WRITTEN PROBLEM
Put the records, from the start through the line containing "Action: click(x=437, y=245)", into a Markdown table with the columns Row and Line, numbering each line and leaving out blank lines and pictures.

AVAILABLE DATA
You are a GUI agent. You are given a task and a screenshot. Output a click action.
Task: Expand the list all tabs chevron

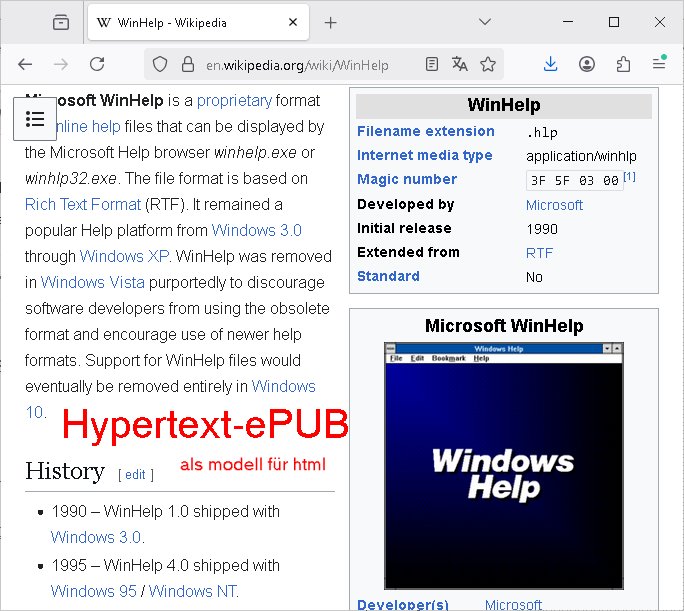pos(485,22)
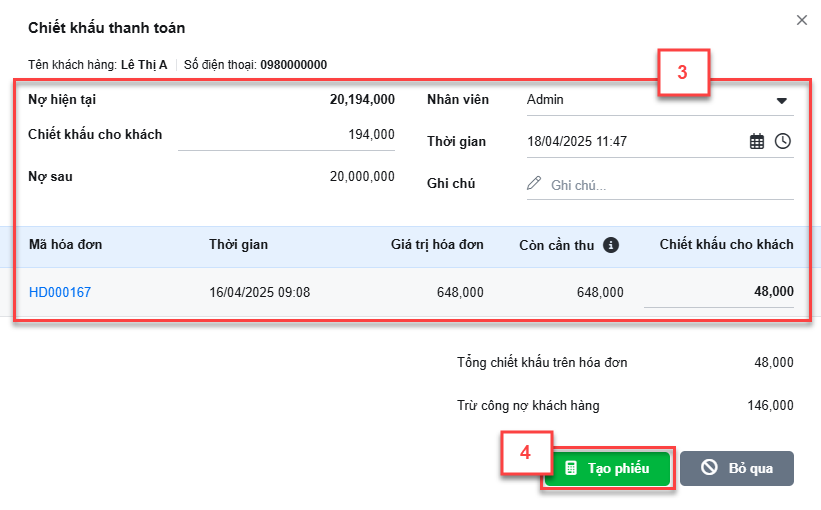This screenshot has width=821, height=510.
Task: Click the Giá trị hóa đơn column header
Action: click(x=437, y=245)
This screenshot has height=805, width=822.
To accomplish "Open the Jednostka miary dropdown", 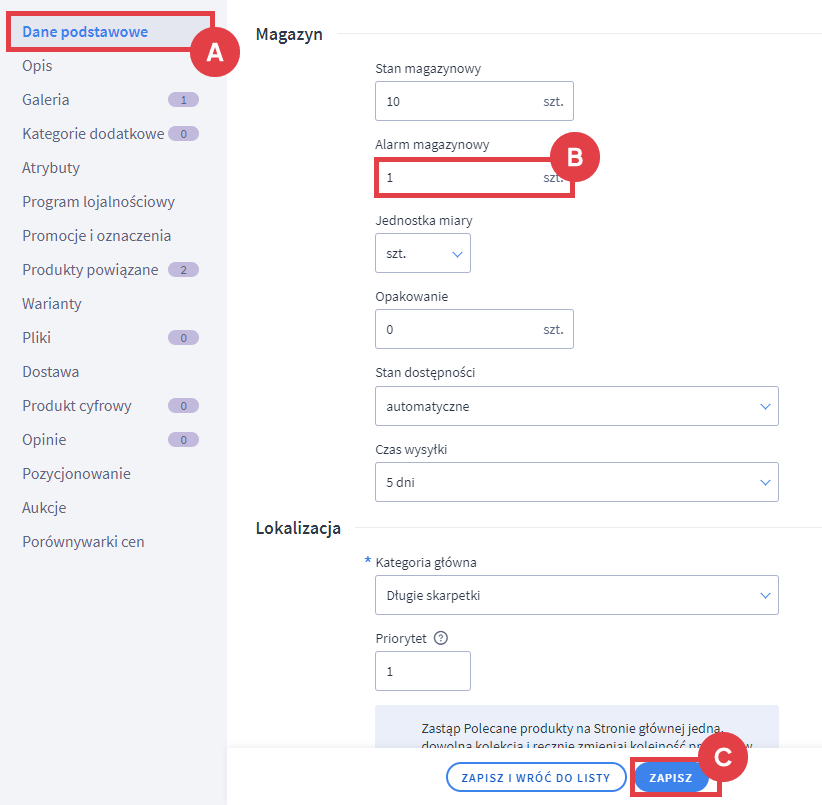I will coord(422,254).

WRITTEN RESPONSE
| Row | Line |
|---|---|
| 1 | You are a GUI agent. You are given a task and a screenshot. Output a click action. |
| 2 | Task: Expand the list all tabs chevron |
| 3 | pos(485,22) |
| 4 | This screenshot has width=821, height=510. |
| 5 | Task: Click the Giá trị hóa đơn column header |
| 6 | Action: click(x=437, y=245) |